## Aim of the task
Every record here needs to be duplicated exactly.

## Data to process
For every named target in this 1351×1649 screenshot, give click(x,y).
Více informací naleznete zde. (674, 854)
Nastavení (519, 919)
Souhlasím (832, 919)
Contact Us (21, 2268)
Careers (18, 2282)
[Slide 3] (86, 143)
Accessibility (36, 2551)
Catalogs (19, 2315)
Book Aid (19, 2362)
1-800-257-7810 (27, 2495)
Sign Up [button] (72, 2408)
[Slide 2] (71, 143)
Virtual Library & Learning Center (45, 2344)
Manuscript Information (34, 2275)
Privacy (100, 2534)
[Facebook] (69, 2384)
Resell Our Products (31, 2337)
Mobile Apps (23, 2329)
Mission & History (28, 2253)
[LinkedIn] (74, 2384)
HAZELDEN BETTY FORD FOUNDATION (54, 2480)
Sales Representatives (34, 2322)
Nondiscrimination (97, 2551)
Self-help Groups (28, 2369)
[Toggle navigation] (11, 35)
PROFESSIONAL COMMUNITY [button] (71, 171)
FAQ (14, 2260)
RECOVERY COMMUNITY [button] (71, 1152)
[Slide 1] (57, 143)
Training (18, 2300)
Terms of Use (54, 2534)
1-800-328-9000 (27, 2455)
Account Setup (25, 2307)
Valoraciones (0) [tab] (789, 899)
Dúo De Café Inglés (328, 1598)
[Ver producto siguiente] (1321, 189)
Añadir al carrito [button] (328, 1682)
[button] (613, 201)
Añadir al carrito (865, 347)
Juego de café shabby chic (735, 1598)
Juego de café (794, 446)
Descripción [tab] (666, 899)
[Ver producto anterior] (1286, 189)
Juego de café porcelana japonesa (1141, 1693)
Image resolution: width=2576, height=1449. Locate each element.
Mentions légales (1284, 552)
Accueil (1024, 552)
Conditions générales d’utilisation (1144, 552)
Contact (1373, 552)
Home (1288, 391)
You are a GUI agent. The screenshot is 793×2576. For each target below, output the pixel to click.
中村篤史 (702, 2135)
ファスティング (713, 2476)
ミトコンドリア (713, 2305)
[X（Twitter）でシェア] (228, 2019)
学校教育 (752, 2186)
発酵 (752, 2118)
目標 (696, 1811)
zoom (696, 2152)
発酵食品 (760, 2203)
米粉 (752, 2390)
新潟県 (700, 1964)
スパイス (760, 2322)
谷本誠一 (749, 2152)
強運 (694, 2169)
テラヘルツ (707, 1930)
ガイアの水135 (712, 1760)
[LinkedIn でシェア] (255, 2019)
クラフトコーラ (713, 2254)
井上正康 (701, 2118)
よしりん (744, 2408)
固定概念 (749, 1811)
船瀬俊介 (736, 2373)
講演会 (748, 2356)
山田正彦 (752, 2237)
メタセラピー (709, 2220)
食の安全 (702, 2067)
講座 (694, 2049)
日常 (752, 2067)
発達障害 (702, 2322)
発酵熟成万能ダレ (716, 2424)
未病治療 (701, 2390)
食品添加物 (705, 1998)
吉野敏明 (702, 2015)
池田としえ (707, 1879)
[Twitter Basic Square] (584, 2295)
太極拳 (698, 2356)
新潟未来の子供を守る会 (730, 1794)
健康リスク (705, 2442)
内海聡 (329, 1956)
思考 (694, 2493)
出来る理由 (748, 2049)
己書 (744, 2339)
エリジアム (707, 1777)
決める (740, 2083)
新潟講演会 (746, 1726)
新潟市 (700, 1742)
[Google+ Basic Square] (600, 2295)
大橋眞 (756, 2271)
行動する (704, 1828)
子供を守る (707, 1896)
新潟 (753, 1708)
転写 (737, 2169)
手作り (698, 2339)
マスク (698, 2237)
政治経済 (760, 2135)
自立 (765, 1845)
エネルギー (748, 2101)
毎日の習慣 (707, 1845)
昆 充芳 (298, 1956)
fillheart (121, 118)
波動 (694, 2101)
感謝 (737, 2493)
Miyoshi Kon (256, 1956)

## Answer below
For every named target in this 1351×1649 screenshot, give click(x,y).
Více informací naleznete zde. (674, 854)
Nastavení (519, 919)
Souhlasím (832, 919)
Contact Us (21, 2268)
Careers (18, 2282)
[Slide 3] (86, 143)
Accessibility (36, 2551)
Catalogs (19, 2315)
Book Aid (19, 2362)
1-800-257-7810 (27, 2495)
Sign Up [button] (72, 2408)
[Slide 2] (71, 143)
Virtual Library & Learning Center (45, 2344)
Manuscript Information (34, 2275)
Privacy (100, 2534)
[Facebook] (69, 2384)
Resell Our Products (31, 2337)
Mobile Apps (23, 2329)
Mission & History (28, 2253)
[LinkedIn] (74, 2384)
HAZELDEN BETTY FORD FOUNDATION (54, 2480)
Sales Representatives (34, 2322)
Nondiscrimination (97, 2551)
Self-help Groups (28, 2369)
[Toggle navigation] (11, 35)
PROFESSIONAL COMMUNITY [button] (71, 171)
FAQ (14, 2260)
RECOVERY COMMUNITY [button] (71, 1152)
[Slide 1] (57, 143)
Training (18, 2300)
Terms of Use (54, 2534)
1-800-328-9000 (27, 2455)
Account Setup (25, 2307)
Valoraciones (0) [tab] (789, 899)
Dúo De Café Inglés (328, 1598)
[Ver producto siguiente] (1321, 189)
Añadir al carrito [button] (328, 1682)
[button] (613, 201)
Añadir al carrito (865, 347)
Juego de café shabby chic (735, 1598)
Juego de café (794, 446)
Descripción [tab] (666, 899)
[Ver producto anterior] (1286, 189)
Juego de café porcelana japonesa (1141, 1693)
Image resolution: width=2576, height=1449. Locate each element.
Mentions légales (1284, 552)
Accueil (1024, 552)
Conditions générales d’utilisation (1144, 552)
Contact (1373, 552)
Home (1288, 391)
You are a GUI agent. The screenshot is 793×2576. For each target below, output the pixel to click.
中村篤史 (702, 2135)
ファスティング (713, 2476)
ミトコンドリア (713, 2305)
[X（Twitter）でシェア] (228, 2019)
学校教育 (752, 2186)
発酵 (752, 2118)
目標 (696, 1811)
zoom (696, 2152)
発酵食品 (760, 2203)
米粉 (752, 2390)
新潟県 (700, 1964)
スパイス (760, 2322)
谷本誠一 (749, 2152)
強運 (694, 2169)
テラヘルツ (707, 1930)
ガイアの水135 (712, 1760)
[LinkedIn でシェア] (255, 2019)
クラフトコーラ (713, 2254)
井上正康 (701, 2118)
よしりん (744, 2408)
固定概念 (749, 1811)
船瀬俊介 (736, 2373)
講演会 (748, 2356)
山田正彦 (752, 2237)
メタセラピー (709, 2220)
食の安全 (702, 2067)
講座 (694, 2049)
日常 (752, 2067)
発達障害 (702, 2322)
発酵熟成万能ダレ (716, 2424)
未病治療 (701, 2390)
食品添加物 (705, 1998)
吉野敏明 (702, 2015)
池田としえ (707, 1879)
[Twitter Basic Square] (584, 2295)
太極拳 (698, 2356)
新潟未来の子供を守る会 (730, 1794)
健康リスク (705, 2442)
内海聡 (329, 1956)
思考 (694, 2493)
出来る理由 (748, 2049)
己書 (744, 2339)
エリジアム (707, 1777)
決める (740, 2083)
新潟講演会 (746, 1726)
新潟市 (700, 1742)
[Google+ Basic Square] (600, 2295)
大橋眞 (756, 2271)
行動する (704, 1828)
子供を守る (707, 1896)
新潟 (753, 1708)
転写 (737, 2169)
手作り (698, 2339)
マスク (698, 2237)
政治経済 (760, 2135)
自立 (765, 1845)
エネルギー (748, 2101)
毎日の習慣 (707, 1845)
昆 充芳 (298, 1956)
fillheart (121, 118)
波動 (694, 2101)
感謝 (737, 2493)
Miyoshi Kon (256, 1956)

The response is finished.